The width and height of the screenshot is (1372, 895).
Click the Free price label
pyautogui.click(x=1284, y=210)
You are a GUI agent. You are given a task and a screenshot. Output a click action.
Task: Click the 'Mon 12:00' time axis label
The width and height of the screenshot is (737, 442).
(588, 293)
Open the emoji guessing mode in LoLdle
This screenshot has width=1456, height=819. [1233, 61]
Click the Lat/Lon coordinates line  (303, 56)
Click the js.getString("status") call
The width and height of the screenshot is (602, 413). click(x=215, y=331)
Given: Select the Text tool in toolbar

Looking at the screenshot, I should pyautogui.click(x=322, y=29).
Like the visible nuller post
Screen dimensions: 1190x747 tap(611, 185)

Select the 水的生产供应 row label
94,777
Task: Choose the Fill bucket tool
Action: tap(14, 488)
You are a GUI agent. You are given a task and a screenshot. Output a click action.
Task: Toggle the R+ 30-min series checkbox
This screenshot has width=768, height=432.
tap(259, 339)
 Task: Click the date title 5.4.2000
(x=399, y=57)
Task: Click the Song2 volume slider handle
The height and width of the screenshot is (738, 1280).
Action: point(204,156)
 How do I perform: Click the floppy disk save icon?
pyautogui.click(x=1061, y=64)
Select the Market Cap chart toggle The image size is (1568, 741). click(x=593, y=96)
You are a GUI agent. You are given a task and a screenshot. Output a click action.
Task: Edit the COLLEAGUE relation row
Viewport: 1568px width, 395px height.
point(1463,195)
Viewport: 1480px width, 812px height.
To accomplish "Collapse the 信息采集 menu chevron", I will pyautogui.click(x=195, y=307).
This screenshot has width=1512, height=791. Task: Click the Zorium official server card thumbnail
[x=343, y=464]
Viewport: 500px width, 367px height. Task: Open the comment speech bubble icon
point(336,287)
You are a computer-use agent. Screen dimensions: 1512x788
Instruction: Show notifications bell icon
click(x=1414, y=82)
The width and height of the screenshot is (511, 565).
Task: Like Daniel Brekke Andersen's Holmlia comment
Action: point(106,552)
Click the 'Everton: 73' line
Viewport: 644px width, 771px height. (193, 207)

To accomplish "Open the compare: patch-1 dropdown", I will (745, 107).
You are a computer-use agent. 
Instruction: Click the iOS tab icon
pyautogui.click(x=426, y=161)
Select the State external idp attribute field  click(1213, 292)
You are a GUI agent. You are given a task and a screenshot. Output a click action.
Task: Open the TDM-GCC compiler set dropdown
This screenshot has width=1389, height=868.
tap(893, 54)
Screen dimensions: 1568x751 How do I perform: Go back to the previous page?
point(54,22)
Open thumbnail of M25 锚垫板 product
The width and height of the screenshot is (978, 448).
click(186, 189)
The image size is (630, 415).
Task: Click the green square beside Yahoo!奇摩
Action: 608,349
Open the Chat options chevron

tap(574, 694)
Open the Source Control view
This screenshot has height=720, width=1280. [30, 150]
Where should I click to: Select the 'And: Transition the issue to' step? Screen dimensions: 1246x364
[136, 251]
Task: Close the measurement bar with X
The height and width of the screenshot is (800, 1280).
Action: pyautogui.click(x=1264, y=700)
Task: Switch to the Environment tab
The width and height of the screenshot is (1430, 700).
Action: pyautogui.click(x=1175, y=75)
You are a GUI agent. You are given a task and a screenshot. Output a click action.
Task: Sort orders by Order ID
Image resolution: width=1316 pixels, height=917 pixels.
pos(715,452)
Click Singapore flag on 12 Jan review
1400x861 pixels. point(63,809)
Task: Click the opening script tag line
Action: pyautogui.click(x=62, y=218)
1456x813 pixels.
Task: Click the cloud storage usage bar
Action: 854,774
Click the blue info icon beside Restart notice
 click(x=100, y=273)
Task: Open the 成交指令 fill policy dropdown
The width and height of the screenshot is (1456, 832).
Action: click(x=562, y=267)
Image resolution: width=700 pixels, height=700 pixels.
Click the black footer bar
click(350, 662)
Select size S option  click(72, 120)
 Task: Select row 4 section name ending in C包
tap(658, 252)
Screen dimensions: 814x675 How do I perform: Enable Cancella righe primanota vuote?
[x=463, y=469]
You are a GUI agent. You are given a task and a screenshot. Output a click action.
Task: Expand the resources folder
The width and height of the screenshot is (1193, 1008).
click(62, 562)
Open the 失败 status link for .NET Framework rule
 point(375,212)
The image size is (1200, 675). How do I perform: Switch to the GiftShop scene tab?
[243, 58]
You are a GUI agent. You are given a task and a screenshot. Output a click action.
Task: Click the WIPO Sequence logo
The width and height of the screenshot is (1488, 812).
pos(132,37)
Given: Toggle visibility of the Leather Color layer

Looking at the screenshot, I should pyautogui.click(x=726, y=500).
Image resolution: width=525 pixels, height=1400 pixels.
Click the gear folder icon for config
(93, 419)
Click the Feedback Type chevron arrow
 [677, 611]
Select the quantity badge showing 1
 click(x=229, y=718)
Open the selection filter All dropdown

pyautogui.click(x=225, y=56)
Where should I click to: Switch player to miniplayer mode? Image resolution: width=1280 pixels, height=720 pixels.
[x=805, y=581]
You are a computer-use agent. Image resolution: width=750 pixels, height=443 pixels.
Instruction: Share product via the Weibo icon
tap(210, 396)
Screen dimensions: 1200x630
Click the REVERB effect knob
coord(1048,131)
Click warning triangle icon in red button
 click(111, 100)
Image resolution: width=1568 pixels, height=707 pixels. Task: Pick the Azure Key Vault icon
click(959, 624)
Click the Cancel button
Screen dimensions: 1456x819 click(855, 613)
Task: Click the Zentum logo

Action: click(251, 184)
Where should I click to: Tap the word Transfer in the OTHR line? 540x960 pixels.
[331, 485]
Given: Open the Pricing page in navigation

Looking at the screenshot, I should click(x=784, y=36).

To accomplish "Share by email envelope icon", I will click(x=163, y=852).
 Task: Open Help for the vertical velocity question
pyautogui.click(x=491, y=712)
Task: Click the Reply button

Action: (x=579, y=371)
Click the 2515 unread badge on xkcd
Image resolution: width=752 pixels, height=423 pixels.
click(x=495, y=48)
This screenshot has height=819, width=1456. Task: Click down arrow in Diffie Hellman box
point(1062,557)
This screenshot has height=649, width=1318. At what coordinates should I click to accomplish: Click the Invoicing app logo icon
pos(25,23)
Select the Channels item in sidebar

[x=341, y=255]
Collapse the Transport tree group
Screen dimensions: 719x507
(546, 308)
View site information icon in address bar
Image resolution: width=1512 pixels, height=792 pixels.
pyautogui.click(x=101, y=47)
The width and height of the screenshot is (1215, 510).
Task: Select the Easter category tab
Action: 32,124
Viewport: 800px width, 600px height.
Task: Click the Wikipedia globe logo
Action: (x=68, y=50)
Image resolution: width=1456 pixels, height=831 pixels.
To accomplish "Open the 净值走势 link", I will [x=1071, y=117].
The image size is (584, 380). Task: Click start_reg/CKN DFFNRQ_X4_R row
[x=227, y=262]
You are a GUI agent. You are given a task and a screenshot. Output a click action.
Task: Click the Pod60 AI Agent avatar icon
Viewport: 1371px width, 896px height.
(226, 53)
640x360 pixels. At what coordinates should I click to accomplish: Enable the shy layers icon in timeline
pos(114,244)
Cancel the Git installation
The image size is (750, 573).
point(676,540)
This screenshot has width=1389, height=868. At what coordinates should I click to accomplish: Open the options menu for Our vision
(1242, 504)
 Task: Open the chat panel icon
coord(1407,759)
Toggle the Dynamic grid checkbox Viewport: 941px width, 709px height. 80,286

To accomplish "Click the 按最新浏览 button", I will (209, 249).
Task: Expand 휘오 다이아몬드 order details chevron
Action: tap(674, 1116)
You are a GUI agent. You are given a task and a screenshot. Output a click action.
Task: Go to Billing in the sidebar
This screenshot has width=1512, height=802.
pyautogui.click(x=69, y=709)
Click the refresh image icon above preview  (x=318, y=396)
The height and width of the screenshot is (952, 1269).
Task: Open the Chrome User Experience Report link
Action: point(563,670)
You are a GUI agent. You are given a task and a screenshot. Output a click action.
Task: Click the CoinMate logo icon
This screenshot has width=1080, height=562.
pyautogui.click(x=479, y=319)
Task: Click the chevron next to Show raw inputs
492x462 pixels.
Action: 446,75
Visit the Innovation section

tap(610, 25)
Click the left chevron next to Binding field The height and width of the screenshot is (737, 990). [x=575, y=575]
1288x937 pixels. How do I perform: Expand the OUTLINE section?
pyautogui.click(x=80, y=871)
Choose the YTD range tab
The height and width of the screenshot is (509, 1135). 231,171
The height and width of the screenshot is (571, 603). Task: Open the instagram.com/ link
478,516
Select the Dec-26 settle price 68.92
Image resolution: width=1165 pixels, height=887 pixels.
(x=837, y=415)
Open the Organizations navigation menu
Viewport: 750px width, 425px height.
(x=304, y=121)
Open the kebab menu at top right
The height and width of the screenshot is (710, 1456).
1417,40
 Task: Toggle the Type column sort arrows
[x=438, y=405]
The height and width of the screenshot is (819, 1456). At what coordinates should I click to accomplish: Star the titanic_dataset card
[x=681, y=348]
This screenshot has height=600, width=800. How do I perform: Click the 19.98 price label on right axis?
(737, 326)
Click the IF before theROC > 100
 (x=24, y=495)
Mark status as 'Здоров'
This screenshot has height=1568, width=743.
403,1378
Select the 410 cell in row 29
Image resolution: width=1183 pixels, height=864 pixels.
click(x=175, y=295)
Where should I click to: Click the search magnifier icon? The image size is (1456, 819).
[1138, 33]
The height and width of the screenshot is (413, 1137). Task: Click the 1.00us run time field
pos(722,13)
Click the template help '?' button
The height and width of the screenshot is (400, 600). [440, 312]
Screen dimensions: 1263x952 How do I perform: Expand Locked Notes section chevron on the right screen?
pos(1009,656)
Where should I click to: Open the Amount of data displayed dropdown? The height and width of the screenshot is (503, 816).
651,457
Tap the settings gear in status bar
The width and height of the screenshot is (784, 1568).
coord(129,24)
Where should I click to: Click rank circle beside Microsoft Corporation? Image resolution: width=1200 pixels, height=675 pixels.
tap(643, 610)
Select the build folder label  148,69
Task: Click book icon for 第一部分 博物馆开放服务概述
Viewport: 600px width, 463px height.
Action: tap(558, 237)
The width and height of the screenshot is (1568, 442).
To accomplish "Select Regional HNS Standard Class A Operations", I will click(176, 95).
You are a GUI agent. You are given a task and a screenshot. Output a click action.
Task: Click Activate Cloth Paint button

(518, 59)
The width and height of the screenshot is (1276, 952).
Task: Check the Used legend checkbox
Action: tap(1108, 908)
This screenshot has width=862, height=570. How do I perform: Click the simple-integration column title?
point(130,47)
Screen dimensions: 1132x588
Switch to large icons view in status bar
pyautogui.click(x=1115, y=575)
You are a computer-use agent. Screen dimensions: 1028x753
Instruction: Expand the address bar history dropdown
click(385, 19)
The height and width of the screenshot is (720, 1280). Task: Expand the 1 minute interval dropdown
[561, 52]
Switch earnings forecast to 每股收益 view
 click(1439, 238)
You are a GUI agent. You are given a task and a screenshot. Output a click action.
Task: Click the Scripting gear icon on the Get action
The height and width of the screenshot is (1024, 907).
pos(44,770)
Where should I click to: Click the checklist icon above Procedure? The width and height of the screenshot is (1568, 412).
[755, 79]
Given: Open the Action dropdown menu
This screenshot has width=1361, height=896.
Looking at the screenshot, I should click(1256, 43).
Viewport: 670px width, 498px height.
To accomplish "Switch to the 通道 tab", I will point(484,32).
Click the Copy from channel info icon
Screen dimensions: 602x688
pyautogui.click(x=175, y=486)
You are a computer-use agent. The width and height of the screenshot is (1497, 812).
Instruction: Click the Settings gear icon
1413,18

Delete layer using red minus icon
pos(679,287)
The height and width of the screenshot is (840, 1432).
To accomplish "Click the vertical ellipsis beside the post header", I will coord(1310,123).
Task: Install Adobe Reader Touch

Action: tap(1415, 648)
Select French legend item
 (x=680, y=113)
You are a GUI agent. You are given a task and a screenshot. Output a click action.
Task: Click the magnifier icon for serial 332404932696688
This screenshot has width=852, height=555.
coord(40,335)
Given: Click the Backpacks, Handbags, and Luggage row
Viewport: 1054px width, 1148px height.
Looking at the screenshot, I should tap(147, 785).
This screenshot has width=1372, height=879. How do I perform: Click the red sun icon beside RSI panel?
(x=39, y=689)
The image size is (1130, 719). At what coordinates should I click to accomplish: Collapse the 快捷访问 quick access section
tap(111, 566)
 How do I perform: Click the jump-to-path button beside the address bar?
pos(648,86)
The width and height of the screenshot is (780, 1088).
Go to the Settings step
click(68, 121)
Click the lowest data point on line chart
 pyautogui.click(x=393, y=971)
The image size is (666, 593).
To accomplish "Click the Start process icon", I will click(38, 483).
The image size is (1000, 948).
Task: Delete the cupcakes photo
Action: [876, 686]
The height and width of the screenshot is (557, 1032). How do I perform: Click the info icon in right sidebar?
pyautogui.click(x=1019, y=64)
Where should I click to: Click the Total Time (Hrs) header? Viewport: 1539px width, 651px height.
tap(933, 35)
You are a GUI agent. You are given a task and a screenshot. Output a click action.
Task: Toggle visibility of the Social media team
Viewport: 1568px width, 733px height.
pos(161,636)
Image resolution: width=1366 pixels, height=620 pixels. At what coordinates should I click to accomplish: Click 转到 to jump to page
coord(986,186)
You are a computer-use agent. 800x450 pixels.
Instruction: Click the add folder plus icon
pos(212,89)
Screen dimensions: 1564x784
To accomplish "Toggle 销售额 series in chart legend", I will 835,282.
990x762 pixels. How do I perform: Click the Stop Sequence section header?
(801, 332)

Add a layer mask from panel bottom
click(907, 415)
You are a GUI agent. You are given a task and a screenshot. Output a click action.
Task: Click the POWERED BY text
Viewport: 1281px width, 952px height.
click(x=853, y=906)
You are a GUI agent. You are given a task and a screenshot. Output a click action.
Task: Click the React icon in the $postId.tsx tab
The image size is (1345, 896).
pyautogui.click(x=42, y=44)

**Stated problem:**
Report every one of the lines that contains the word "above". Case counts.

**Answer to this task:**
Click the refresh image icon above preview  (x=318, y=396)
Where should I click to: Click the checklist icon above Procedure? The width and height of the screenshot is (1568, 412).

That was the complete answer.